Imagínate en un bote en un río con árboles de mandarina
y cielos de mermelada. Alguien te llama y respondes despacio
una chica de ojos caleidoscópicos. Flores de celofán,
verdes y amarillas se yerguen sobre tu cabeza.
Lucy en el cielo con diamantes.
Los Beatles, "Lucy in the sky with diamonds"
Un conjunto de materia y energía que se expande en un espacio que se expande... eso es el universo de hoy, cuyo origen ya casi apresamos y cuyo final todavía no podemos adivinar. Un universo en evolución, en permanente cambio, que alguna vez fue más pequeño que un protón, y donde la materia se desarrolló formando partículas, núcleos y más tarde átomos, algutinándose en estrellas, galaxias y grandes cúmulos galácticos. Un universo donde las estrellas nacen y se extinguen en medio de grandes explosiones que a veces brillan con la potencia de mil millones de soles y que desparraman por el espacio los materiales que servirán para edificar nuevas generaciones estelares y donde, a diez mil millones de años luz de distancia, pequeños objetos llamados quásares brillan con la potencia de una galaxia entera. Un cosmos donde todo se aleja de todo y seguirá alejándose, si es que la densidad de materia no es suficiente como para detener, mediante su acción gravitatoria, la expansión. Y si nuevos descubrimientos de materia o energía ocultos hasta ahora a los instrumentos elevan la densidad del universo lo suficiente, éste, probablemente, colapsará sobre sí mismo, volviendo a los pasos de su juventud y precipitándose de nuevo hacia un tamaño infinitesimal. Inquieto, intranquilo, violento e inseguro, el universo de fines del siglo veinte tiene un rasgo que lo diferencia en forma radical de los universos que lo precedieron, a veces sólo algunas décadas.
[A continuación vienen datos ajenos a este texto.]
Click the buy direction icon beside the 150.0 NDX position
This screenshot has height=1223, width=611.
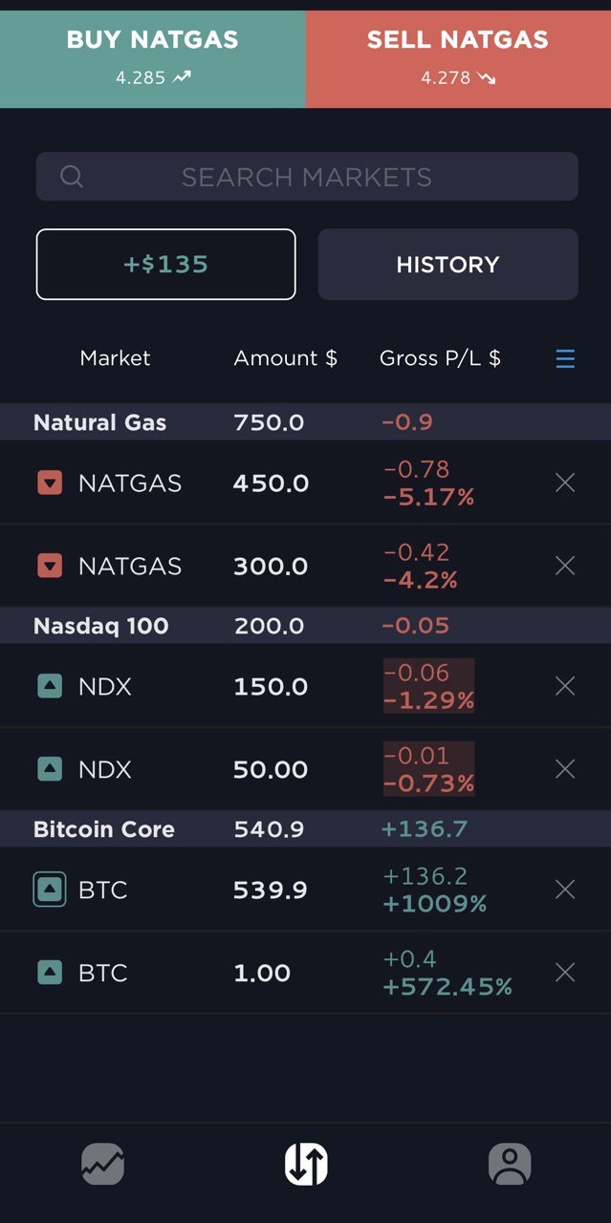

Es que, ahora, el tejido mismo del espacio y el tiempo sufren desgarraduras de difícil curación. En su momento, imponer al espacio jerarquizado y aburrido del cosmos aristotélico la transparencia euclideana fue uno de los más preciados triunfos de la razón pura. Torcer ese espacio --como lo hizo Einstein--, obligándolo a cerrarse sobre sí mismo y a obedecer a la presencia de la materia, calmó en cierta medida la ansiedad del infinito newtoniano y permitió que tuviera vigencia por un corto lapso la idea de un universo hogareño. Aceptar que ese espaciotiempo se expandía, desafiaba la intuición pero salvaba la geometría. Calcular que alguna vez todas las galaxias estuvieron comprimidas en el volumen de un protón --y que eventualmente podrían volver a estarlo-- introduce un terror más puro y legítimo que el terror cósmico y un vértigo más agudo que el que producen los miles de millones de años luz: ese minúsculo concentrado de materia inicial es apenas un temblor, una agitación en el borde de la nada, que adquiere consistencia --o por lo menos presencia física--. Porque no sólo el universo, también el espacio y el tiempo, esas intuiciones soberanas que de alguna manera definen nuestro lugar fuera de la nada, nacen en el alucinante momento del Big Bang. Pero ni siquiera aparecen como ese espacio terso y continuo en el que hasta entonces creímos vivir. Hay barreras espacio-temporales, como las que marcan el borde de los agujeros negros, regiones donde la gravitación es tan intensa que ni la luz --y por lo tanto ninguna otra cosa-- puede escapar de ellas.
Y en el interior de los agujeros negros podría haber singularidades espaciotemporales, puntos donde termina la física, por lo menos tal como la conocemos hasta ahora. Lo que atraviesa el denominado horizonte de sucesos de un agujero negro no regresa jamás, lo que alcanza una singularidad deja de ser. Las singularidades --si es que existen-- son grietas del espaciotiempo; no tiene sentido preguntar adónde llevan, ya que el espacio mismo termina donde ellas están.
Inquieto, intranquilo, violento e inseguro, el universo de fines del siglo veinte tiene un rasgo que lo diferencia en forma radical de los universos que lo precedieron, a veces sólo algunas décadas. Es que, ahora, el tejido mismo del espacio y el tiempo sufren desgarraduras de difícil curación.
Pero las singularidades no son los únicos objetos de inquietante presencia y reciente aparición teórica en los modelos cosmológicos, que hacen palidecer a las estrellas de neutrones, los quásares y hasta a los mismos agujeros negros. Ultimamente se ha especulado con la existencia de cordones cósmicos, delgadísimos tubos de vacío altamente energético que forman rulos o se extienden hasta el infinito, que son fuente de ondas gravitacionales y que jugaron --parece-- un importante papel en las irregularidades que, en el tempranísimo y caliente universo, permitieron la posterior formación de galaxias. Se ha especulado con universos de once dimensiones que colapsaron para dejar incólumes a las tres que hoy nos sostienen. Se ha considerado la posibilidad de que hayan existido universos sin fin, unos dentro de otros, o con ciclos entre un Big Bang y el siguiente, que no registrarían traza alguna de la etapa anterior. Cada paso adelante de la cosmología parece un nuevo desafío a la intuición, un nuevo territorio ganado a lo impensable. En el largo camino, y en la multitud de universos recorridos desde los tiempos precientíficos, hubo que acostumbrarse a que el hombre no era un objetivo, sino apenas un accidente, pero ahora hay que ceder a la vivencia de que el universo mismo, que para nosotros constituye el todo, es apenas una alteración, una pequeña ondulación de la nada.